Because of the way parallel works, with the master process an image of a very early state of one’s program and workers forked from the master, it is usually not possible to share big static things in the way one might do in C using fork. Moreover, it isn’t necessarially a win as you might think, if you know about how unix only copies pages on write when a process forks, you know that it should be a win. But the garbage collector ruins that completely, because as it scans it will write to EVERY page, causing a copy on write fault to copy the page, so you’ll end up with a non shared copy of that big static thing in every process anyway. The best you can probably do is have one process own it and expose it with a query interface. Moreover, if you’re running on multiple machines that IS the best you can do, so you may as well get used to it.

Why Not Just Fork!?

The unix savvy amoung you may ask, what the heck are you doing with master processes and closure passing, just fork! Oh how that would make life easier, but alas, it really isn’t possible. Why? You can’t write async without threads, because the Unix API doesn’t provide an asynchronous system call for every operation, meaning if you need to do something that might block, you must do it in a thread. And the list of stuff that might block is long and crippling. Want to read from a file without blocking out for SECONDS? Sorry! Not without a thread you don’t. But once you’ve started a thread, all bets are off if you fork. POSIX actually doesn’t even say anything about what happens to threads in a process that forks (besides saying they don’t think its a good idea to do so). In every sane OS, only the forking thread continues in the child, all the other threads are dead. OK, fine you say, let them die. But their mutexes, semephores and condition variables are in whatever state they were in the moment you forked, that is to say, any state at all. Unfortunatly this means that having created a thread that does anything meaningful (e.g. calls into libc), if you fork, all bets are off as to what happens in that child process. A dead thread may, for example, hold the lock around the C heap, which would mean that any call into libc would deadlock trying to allocate memory (oops), that’d ruin your day. Trust me, if parallel could work in some simpler way we’d adopt it quickly!
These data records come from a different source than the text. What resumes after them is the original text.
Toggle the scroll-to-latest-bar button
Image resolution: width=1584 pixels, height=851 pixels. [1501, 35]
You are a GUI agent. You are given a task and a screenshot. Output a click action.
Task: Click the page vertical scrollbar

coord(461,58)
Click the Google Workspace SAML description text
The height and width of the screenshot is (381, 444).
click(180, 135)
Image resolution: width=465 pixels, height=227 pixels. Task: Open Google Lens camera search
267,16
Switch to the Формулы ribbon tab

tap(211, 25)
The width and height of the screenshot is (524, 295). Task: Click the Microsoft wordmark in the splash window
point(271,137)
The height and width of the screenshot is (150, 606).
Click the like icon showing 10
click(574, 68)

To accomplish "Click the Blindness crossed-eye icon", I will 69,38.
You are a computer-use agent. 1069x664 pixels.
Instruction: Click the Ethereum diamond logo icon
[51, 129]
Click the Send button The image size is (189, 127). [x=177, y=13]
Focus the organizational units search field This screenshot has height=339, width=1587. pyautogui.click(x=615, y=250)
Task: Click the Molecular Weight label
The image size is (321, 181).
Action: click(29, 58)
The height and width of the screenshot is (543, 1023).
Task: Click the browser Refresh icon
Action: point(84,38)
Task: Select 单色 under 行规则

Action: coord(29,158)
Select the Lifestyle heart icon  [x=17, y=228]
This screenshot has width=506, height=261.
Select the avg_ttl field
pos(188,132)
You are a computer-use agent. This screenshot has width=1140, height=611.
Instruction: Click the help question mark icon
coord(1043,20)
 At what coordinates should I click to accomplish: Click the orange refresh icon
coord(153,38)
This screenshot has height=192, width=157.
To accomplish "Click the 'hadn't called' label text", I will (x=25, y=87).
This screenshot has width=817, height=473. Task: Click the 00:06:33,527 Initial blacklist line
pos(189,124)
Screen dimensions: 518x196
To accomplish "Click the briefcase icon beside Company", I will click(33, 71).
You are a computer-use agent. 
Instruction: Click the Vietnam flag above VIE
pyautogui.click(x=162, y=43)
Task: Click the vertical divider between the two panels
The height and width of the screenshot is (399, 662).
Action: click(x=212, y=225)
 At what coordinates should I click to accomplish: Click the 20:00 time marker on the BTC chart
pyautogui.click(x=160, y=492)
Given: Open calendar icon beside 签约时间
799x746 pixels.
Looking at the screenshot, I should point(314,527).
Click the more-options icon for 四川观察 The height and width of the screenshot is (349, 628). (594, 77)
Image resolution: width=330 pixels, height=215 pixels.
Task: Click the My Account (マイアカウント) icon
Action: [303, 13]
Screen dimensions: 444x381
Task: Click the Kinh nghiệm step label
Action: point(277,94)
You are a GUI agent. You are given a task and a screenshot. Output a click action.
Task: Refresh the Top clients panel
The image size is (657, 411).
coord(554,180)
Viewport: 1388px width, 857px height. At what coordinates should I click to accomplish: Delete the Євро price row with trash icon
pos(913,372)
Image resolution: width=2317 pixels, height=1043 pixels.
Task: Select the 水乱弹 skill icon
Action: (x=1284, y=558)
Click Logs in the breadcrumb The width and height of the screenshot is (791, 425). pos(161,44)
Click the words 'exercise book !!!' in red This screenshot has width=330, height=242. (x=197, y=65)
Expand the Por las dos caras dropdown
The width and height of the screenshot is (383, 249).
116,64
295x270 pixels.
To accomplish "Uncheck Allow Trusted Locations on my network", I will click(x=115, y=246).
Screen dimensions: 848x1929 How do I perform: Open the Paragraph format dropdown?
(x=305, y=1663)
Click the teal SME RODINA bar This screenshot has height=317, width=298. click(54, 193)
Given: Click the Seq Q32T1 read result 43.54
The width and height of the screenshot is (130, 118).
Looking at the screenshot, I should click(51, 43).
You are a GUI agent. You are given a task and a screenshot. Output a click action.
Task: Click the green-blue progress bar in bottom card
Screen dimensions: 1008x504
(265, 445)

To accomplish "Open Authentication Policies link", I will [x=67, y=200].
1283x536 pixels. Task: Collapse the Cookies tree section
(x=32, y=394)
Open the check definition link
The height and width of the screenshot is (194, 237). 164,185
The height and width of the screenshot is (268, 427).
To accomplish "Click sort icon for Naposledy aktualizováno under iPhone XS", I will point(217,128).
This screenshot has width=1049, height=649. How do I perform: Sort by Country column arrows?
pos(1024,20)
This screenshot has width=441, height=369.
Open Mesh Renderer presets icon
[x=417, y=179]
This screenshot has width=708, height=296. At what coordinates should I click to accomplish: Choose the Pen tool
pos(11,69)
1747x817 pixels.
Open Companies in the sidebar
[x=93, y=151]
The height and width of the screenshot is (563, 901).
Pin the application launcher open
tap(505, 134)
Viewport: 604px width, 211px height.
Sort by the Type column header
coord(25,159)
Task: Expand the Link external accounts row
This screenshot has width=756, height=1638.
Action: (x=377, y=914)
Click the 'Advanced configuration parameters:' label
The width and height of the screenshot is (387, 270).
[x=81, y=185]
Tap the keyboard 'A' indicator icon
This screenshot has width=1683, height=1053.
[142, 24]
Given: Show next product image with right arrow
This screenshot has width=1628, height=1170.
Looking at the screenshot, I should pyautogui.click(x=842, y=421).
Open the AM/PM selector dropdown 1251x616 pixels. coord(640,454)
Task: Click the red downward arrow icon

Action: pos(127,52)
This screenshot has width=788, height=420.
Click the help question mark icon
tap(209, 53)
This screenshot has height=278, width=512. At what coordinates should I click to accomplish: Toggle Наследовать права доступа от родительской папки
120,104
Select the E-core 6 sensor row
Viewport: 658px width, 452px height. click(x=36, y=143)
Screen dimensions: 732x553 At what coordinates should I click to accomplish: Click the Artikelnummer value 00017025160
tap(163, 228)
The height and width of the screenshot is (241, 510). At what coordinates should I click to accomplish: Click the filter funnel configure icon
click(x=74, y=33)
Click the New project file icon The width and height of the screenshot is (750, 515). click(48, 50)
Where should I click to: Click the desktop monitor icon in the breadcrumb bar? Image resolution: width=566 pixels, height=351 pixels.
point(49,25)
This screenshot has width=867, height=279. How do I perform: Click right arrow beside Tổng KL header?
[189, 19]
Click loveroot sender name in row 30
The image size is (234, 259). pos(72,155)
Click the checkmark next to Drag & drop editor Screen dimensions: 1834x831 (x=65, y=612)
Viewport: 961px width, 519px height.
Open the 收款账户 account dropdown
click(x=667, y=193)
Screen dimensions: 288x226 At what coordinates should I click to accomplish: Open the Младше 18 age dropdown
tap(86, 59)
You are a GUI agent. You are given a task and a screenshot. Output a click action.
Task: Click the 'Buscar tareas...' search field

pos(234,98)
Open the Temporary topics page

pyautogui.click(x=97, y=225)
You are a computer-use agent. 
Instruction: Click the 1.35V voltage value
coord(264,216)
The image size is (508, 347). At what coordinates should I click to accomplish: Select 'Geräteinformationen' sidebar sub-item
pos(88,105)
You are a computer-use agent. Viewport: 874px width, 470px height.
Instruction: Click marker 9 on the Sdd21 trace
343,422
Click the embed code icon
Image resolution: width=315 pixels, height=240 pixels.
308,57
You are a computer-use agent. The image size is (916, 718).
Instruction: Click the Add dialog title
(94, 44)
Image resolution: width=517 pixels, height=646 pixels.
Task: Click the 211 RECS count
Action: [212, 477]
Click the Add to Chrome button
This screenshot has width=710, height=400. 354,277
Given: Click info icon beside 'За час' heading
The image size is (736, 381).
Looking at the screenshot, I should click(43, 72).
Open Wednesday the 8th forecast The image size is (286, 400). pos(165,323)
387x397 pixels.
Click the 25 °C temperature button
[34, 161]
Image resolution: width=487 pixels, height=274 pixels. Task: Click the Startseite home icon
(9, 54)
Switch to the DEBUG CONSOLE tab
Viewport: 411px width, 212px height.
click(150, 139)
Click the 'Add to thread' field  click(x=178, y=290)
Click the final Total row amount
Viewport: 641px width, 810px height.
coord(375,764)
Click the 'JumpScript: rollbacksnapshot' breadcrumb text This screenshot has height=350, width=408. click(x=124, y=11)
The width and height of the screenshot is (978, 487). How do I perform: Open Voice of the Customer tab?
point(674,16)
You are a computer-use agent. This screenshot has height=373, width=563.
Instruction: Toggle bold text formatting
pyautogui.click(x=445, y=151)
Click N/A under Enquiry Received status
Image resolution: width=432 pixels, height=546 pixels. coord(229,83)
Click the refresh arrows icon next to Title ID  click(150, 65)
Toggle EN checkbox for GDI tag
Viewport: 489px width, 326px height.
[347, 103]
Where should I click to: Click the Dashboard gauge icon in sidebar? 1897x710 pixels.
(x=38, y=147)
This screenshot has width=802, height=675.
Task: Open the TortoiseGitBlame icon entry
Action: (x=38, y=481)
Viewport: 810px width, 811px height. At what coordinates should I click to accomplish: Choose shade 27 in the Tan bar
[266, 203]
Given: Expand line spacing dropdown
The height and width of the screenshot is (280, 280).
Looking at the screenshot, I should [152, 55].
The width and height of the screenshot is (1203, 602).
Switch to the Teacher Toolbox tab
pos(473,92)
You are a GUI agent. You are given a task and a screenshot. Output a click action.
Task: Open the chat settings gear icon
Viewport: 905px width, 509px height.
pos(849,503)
Say I Want To Have a Giant Shared Matrix

The parallelism model implemented is strictly message passing, shared memory isn’t implemented, but there are various hacks you could use to make this work (e.g. implement it yourself). Bigarray already allows mmaping files, so in theory even a cluster of machines could all mmap a giant file and use/mutate it.

Why Can’t I Use Async Before Parallel.init?

By default Parallel.init does a check that you haven’t created any threads, and that you haven’t made any use of async. The threads check is mandatory, but the async check can be turned off by setting [fail_if_async_has_been_initialized] to false. Why is this check the default? Well in general you can’t initialize async libraries before calling Parallel.init and expect them to work in the child process. The reason is that the async scheduler is thrown away in the child process before calling Scheduler.go. This is out of necessity, there is no way we can know what state the scheduler is in at the moment we fork, and it would be quite unfortunate if it were in a bad state, or worse, there are jobs on the queue that get run in all workers as soon as they call Scheduler.go. But as a result of this, any asyncy thing you create before Parallel.init won’t work in worker processes. For example, say you initialize the log module before Parallel.init expecting to use it in the workers. It won’t work, since all of its state (loops, writers, etc) is invalid in the worker processes. The check exists to make sure people are aware of this, and to make sure it only happens if they really know it’s ok.

What CWD Will Worker Machine Processes Have?

If the CWD of the master exists on the worker machine, and you have permission to enter it, then parallel will switch to that directory before starting the master process, otherwise it will chdir to /.